In a special report analyzing data from its 2017 and 2018 Retirement Confidence Surveys, the Employee Benefit Research Institute (EBRI) notes that a significant percentage of workers across the board reported feeling stressed about preparing for retirement in both surveys.
In particular, workers with lower incomes (64%), those who have not calculated how much they will need to save for retirement (65%), and those in fair or poor health (75%) said that they strongly or somewhat agreed that preparing for retirement makes them feel stressed in the 2018 survey.
Thirty percent of workers overall reported worrying about finances at work. Debt was correlated with worrying; nearly three-quarters (71%) of those who said debt was a major problem worried about finances at work, compared with just 9% of those who said debt was not a problem. In addition, more than half (55%) of those who were not confident about living comfortably in retirement were worried about finances at work versus just 7% of those who were very confident, EBRI found.
Despite the correlation between debt and worrying about finances, although a majority of workers thought workplace financial well-being programs would be either very or somewhat helpful in better preparing or saving for retirement, fewer than half of workers thought debt counseling or budgeting help would be helpful, and fewer than four in ten (39%) workers thought student loan debt assistance programs would be helpful in preparing for retirement. However, younger workers were much more likely to perceive these programs as being helpful than older workers, EBRI notes.

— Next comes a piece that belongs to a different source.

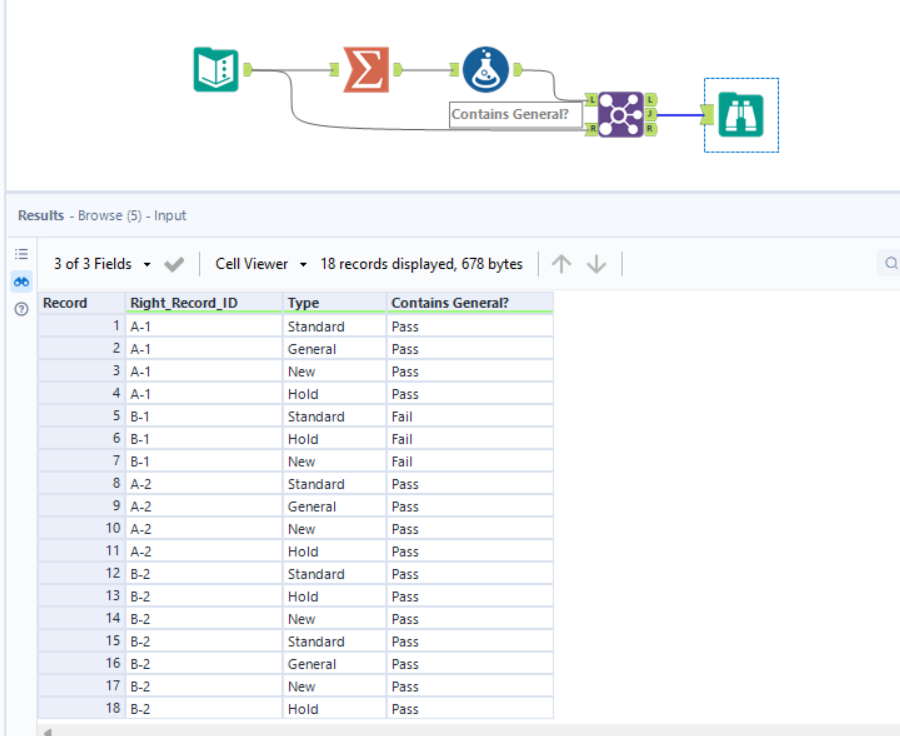
Task: Click the 18 records displayed text
Action: pyautogui.click(x=423, y=263)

Similarly, the majority of workers thought retirement planning and financial planning programs would increase their productivity at work, yet debt counseling (29%) was thought to be the least likely to be helpful for productivity.

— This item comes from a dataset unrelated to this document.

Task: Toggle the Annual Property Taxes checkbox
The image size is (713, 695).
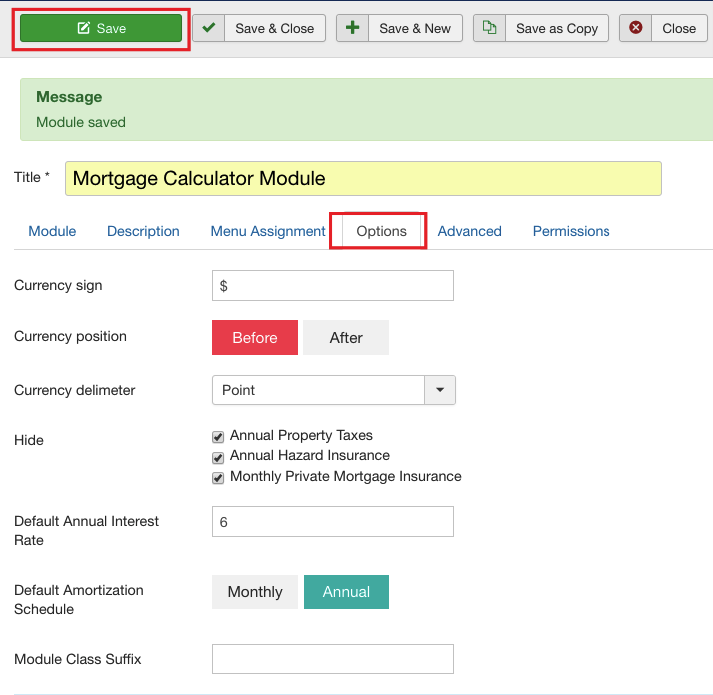Action: [218, 437]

Help calculating how much to save for a secure retirement (75% in the 2018 survey), help calculating how much to anticipate spending each month in retirement (72%), planning for health care expenses in retirement (72%), and help with comprehensive financial planning (68%) were all considered useful in financial well-being programs. And, other programs that had higher likelihoods for increased workplace productivity include financial planning (48%) and health care planning (47%) programs.
EBRI again points out that younger (ages 25 to 34) workers were more likely to think that debt counseling, expense management, prioritizing savings, and budgeting programs were helpful than older (ages 55 or older) workers.The full EBRI Issue Brief is at https://www.ebri.org/pdf/EBRI_IB_457_RCSFW.20Aug18.pdf.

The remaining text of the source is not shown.